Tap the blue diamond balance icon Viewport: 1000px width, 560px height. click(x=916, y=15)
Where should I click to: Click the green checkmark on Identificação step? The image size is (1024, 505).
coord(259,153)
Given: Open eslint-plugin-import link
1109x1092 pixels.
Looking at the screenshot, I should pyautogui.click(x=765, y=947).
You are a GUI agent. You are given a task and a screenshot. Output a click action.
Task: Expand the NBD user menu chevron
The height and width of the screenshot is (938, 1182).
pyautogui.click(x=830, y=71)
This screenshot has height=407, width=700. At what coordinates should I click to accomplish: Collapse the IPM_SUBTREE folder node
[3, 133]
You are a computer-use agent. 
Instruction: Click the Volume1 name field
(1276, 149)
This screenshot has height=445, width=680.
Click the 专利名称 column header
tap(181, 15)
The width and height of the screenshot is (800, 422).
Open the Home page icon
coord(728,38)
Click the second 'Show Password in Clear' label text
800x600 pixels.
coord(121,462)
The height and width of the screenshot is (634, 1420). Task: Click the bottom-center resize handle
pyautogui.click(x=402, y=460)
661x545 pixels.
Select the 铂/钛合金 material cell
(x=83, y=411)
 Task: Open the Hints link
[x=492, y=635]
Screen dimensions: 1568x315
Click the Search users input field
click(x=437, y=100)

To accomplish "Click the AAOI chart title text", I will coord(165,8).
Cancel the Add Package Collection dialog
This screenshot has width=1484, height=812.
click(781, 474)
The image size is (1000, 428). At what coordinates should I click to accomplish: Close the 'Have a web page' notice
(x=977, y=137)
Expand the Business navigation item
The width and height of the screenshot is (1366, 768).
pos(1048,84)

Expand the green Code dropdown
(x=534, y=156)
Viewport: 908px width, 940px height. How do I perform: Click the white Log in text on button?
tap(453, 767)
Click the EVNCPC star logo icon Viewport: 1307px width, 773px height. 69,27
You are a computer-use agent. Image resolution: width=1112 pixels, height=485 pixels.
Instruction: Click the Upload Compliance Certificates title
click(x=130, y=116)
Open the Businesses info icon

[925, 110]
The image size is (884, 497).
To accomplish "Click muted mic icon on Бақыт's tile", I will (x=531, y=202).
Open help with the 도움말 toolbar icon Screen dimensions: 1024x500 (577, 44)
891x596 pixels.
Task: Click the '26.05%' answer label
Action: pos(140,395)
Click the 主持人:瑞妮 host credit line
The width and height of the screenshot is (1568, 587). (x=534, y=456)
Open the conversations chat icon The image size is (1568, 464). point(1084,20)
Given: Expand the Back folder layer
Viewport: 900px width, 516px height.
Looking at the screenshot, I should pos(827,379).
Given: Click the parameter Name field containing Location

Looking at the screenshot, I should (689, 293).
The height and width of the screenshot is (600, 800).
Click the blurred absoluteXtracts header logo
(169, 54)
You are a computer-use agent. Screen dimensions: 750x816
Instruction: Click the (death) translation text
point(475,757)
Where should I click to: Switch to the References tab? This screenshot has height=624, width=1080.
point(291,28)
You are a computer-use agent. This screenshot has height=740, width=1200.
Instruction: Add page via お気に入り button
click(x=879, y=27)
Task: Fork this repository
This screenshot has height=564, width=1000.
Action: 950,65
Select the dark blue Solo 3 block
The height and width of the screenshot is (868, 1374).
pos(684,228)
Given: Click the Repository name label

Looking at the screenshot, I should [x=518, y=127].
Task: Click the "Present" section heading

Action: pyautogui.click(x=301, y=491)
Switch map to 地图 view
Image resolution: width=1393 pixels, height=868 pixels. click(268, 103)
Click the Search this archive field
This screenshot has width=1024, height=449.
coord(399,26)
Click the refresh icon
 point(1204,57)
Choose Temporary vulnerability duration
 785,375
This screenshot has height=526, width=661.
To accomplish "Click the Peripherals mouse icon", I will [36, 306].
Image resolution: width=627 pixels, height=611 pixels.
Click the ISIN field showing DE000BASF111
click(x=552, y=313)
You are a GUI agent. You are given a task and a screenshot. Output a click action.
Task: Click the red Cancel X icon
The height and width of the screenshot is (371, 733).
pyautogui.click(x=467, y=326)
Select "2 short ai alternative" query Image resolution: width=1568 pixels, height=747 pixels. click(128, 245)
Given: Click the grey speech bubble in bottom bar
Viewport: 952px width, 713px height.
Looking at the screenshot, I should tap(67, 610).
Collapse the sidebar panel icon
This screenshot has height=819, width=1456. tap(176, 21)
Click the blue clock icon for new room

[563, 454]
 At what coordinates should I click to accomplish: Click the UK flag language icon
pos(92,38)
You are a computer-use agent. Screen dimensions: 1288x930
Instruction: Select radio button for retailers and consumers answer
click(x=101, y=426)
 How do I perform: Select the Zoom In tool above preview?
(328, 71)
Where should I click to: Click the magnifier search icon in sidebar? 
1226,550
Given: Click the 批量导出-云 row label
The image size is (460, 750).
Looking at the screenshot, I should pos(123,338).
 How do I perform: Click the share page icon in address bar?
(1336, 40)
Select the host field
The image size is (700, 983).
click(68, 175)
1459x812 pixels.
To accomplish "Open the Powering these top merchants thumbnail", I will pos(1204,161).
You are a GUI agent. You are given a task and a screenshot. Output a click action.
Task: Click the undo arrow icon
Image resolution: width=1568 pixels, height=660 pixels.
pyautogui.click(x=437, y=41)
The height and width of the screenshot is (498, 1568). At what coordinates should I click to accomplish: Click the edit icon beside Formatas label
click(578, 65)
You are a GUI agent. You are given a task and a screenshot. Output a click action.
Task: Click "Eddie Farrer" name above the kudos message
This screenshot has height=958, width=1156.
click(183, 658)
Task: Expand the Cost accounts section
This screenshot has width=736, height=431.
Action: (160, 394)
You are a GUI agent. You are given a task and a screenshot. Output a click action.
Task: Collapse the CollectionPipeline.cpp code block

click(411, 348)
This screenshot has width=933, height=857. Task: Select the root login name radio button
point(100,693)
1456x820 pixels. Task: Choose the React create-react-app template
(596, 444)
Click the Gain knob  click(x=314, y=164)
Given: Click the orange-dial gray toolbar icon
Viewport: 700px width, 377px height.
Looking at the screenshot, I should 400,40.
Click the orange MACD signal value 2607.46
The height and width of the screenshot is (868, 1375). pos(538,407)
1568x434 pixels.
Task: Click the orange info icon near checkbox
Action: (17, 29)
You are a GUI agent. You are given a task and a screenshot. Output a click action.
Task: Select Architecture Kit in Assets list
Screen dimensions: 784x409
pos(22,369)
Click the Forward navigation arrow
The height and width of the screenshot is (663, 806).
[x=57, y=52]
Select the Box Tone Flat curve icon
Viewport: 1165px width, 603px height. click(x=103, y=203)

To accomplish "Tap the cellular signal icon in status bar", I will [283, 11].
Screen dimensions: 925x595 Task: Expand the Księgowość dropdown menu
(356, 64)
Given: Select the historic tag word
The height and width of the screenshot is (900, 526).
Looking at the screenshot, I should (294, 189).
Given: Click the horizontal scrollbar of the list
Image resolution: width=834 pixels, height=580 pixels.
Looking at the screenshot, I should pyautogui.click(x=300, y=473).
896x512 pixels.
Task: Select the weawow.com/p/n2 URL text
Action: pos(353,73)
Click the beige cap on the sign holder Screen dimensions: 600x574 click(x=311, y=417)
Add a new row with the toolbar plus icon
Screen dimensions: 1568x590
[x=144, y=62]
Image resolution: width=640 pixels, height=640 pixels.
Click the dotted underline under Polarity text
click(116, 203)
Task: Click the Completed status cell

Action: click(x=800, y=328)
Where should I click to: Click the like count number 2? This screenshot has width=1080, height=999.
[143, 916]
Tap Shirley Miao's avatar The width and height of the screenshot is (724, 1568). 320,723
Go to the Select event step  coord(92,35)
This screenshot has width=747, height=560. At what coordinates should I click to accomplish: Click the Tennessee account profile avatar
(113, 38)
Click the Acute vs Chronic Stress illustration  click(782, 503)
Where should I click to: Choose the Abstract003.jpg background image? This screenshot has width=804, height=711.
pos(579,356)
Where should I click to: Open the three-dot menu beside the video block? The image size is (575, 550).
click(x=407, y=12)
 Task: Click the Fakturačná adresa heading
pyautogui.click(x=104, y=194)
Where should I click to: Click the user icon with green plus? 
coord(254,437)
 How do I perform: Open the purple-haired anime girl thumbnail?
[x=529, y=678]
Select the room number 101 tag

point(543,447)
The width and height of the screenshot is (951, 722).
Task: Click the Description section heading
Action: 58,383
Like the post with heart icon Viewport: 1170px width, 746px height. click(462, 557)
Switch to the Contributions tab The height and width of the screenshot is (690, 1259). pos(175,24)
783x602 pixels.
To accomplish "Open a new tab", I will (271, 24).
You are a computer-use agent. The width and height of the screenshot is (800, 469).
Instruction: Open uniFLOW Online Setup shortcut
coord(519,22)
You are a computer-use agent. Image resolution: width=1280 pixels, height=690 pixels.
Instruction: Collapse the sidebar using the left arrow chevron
□ □ □ □
### TASK BRIEF
Copy every line that includes the string "list" from the material above.

### OUTPUT FOR THIS TASK
Task: Select Architecture Kit in Assets list
Given: Click the horizontal scrollbar of the list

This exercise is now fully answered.